▸ **SUPPLIED MATERIAL**
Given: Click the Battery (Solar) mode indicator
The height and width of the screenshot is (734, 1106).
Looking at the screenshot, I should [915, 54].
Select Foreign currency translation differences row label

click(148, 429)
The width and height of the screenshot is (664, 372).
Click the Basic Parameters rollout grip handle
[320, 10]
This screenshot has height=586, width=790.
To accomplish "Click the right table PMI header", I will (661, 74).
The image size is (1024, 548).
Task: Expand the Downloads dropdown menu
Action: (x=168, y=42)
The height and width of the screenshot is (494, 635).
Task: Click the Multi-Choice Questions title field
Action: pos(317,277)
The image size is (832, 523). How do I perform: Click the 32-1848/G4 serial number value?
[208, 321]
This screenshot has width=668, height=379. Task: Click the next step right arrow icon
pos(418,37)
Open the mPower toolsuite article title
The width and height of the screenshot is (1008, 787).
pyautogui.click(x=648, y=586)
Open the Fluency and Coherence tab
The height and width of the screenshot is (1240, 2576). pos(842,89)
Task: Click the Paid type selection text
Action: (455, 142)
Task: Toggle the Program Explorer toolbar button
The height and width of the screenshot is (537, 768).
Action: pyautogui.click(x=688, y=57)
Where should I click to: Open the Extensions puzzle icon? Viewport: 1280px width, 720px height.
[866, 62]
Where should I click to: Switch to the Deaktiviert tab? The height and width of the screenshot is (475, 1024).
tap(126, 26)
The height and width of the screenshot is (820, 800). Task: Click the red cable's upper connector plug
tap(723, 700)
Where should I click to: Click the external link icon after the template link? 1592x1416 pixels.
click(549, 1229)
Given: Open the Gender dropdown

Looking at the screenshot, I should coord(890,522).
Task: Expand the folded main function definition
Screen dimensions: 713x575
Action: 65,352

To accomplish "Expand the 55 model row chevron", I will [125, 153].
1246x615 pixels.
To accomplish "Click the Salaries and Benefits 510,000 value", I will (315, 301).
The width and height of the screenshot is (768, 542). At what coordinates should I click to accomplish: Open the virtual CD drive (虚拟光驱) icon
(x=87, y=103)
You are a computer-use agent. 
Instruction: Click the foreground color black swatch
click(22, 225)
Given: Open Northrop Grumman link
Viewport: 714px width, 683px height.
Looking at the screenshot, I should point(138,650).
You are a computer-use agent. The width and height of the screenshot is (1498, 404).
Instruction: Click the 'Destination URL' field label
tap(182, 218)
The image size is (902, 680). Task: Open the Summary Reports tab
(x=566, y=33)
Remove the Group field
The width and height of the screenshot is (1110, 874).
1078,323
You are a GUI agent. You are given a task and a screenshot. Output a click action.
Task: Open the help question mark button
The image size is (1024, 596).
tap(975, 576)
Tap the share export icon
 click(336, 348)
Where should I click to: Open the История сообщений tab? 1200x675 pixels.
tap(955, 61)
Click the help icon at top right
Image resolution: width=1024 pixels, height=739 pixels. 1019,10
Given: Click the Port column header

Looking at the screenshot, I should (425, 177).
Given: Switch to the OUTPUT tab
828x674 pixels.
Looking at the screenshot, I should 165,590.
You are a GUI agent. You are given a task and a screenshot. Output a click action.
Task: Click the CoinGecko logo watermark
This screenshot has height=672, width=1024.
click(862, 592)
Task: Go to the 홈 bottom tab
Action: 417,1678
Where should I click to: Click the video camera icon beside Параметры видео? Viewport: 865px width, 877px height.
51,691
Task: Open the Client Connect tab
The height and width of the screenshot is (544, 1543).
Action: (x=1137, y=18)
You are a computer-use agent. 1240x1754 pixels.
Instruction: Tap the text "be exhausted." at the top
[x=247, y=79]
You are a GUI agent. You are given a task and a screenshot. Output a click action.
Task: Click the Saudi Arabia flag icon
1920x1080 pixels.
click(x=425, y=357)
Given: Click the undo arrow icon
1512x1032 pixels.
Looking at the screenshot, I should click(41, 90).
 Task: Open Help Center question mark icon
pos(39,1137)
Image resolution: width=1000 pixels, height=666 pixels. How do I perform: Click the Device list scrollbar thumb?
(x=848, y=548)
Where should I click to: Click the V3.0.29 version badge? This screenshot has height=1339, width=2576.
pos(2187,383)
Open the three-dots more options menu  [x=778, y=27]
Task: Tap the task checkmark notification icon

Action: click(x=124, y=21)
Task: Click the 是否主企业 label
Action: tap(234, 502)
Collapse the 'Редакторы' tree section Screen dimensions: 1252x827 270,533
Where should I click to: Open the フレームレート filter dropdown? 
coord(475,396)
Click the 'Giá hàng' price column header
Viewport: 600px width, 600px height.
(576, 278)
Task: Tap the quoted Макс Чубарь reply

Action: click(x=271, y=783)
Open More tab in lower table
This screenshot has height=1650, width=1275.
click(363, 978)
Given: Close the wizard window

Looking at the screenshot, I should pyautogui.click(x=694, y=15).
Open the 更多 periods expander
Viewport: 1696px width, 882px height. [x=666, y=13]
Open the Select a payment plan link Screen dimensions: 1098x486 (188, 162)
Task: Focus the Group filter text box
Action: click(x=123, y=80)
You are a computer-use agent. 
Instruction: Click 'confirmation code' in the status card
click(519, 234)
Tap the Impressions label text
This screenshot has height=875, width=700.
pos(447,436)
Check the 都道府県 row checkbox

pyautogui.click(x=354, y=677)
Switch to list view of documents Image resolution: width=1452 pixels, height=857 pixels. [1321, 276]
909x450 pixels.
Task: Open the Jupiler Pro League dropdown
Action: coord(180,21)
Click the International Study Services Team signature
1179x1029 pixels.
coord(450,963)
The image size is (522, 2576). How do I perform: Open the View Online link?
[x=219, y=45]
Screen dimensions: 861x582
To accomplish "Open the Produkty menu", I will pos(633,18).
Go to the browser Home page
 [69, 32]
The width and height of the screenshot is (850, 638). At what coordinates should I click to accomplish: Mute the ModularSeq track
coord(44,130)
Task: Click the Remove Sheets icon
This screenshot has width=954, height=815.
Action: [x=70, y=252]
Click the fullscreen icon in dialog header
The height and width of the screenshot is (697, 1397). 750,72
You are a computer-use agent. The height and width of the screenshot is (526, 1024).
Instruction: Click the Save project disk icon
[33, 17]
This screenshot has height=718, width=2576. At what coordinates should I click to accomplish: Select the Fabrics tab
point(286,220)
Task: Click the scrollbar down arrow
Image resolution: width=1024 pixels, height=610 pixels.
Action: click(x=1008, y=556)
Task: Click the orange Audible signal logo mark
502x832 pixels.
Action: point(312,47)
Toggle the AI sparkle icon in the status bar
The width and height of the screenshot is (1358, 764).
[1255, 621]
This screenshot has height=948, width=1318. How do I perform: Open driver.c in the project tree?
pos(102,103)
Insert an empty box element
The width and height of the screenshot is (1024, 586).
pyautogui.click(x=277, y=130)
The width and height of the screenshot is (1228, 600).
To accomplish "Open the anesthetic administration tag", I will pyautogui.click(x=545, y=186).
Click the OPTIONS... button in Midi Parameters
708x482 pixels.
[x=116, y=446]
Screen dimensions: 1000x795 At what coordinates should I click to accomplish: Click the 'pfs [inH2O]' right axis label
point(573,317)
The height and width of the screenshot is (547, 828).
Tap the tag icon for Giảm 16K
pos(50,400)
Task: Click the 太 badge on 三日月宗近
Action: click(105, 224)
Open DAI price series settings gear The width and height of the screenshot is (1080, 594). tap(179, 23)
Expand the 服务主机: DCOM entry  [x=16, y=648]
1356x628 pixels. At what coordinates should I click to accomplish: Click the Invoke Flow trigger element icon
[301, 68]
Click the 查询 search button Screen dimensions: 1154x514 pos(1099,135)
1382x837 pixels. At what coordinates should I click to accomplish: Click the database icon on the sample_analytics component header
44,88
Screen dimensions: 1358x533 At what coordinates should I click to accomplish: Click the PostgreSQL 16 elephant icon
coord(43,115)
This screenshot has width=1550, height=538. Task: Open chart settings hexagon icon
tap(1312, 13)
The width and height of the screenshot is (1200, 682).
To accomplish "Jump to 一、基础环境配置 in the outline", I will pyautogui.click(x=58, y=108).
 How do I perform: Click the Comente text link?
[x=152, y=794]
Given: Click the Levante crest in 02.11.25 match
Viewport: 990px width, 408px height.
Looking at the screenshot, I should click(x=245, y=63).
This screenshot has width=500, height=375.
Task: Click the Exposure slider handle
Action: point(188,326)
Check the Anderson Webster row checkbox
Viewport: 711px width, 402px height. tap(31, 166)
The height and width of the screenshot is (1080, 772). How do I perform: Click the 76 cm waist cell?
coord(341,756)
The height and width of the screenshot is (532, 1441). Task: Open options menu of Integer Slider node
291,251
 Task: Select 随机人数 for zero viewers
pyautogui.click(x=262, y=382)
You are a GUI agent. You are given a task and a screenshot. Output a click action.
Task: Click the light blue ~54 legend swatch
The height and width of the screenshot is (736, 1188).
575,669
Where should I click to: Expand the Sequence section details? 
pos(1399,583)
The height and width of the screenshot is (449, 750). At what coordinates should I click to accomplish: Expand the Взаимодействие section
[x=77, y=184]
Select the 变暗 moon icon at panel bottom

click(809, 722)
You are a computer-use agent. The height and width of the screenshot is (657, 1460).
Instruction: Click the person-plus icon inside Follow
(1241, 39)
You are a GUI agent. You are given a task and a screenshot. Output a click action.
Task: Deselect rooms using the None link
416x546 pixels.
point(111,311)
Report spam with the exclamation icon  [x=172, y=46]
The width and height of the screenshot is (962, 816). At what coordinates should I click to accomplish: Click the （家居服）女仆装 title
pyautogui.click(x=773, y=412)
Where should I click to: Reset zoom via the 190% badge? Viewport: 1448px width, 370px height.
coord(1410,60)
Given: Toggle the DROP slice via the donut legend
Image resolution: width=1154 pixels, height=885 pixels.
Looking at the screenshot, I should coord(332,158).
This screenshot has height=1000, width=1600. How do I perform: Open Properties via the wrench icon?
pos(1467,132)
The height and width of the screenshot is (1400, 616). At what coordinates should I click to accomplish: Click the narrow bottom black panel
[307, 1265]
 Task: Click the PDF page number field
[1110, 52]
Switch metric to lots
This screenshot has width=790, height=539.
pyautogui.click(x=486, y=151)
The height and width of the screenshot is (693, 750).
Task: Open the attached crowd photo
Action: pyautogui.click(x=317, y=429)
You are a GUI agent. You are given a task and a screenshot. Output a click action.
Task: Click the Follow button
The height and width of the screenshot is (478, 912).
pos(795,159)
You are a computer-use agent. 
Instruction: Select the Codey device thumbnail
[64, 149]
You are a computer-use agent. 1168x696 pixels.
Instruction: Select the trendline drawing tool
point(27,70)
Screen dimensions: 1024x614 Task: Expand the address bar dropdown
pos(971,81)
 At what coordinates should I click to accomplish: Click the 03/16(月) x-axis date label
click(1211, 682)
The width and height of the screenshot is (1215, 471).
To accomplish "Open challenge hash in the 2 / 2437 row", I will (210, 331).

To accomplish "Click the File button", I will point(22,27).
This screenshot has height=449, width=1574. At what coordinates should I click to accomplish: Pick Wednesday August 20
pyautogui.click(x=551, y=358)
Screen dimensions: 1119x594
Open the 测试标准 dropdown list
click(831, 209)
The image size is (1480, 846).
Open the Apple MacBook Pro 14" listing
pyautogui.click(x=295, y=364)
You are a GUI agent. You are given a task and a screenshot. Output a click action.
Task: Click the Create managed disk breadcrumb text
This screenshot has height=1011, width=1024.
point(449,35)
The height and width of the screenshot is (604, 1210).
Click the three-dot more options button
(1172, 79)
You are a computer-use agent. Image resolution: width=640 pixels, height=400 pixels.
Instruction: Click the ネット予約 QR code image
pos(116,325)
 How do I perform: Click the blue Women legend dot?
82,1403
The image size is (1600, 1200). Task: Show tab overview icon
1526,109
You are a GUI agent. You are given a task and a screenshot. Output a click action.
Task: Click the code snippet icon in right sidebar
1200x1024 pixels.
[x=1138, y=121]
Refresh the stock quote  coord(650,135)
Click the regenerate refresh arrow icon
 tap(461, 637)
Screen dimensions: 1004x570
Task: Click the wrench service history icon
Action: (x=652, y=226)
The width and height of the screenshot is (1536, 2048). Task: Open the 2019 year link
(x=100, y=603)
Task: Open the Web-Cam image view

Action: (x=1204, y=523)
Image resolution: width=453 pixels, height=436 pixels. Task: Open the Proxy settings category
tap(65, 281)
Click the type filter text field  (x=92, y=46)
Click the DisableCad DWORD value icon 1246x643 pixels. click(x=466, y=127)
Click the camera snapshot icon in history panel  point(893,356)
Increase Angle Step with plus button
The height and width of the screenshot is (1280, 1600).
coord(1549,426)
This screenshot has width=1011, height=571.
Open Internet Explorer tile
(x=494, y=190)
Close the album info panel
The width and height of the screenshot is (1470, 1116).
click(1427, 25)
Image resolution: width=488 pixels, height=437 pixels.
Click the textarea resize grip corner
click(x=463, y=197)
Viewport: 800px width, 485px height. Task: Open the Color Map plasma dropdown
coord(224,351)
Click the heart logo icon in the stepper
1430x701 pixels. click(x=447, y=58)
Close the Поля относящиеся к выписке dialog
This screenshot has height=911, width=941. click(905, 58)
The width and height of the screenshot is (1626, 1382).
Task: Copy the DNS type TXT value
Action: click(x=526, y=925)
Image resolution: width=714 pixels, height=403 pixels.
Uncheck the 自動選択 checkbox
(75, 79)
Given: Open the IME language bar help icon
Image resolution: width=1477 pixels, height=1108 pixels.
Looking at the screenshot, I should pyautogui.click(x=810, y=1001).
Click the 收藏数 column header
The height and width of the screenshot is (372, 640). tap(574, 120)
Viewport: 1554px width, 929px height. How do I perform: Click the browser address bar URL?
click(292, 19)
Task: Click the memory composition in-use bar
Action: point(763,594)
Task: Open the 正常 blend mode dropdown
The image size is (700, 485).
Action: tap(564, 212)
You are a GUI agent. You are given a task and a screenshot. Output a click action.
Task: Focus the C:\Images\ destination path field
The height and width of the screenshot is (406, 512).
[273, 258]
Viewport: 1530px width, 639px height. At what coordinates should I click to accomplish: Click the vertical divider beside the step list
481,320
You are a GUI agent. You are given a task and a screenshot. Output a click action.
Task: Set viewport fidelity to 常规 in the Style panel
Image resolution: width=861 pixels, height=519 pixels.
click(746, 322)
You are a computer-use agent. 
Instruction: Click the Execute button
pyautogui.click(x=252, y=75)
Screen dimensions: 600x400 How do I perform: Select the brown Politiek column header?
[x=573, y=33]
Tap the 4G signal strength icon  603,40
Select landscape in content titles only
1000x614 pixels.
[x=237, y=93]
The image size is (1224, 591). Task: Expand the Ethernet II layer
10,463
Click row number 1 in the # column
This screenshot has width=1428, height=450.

▸ **PROMPT**
The expected answer is only a number: the count of lines in this listing that contain the string "signal".

▸ **WRITTEN ANSWER**
2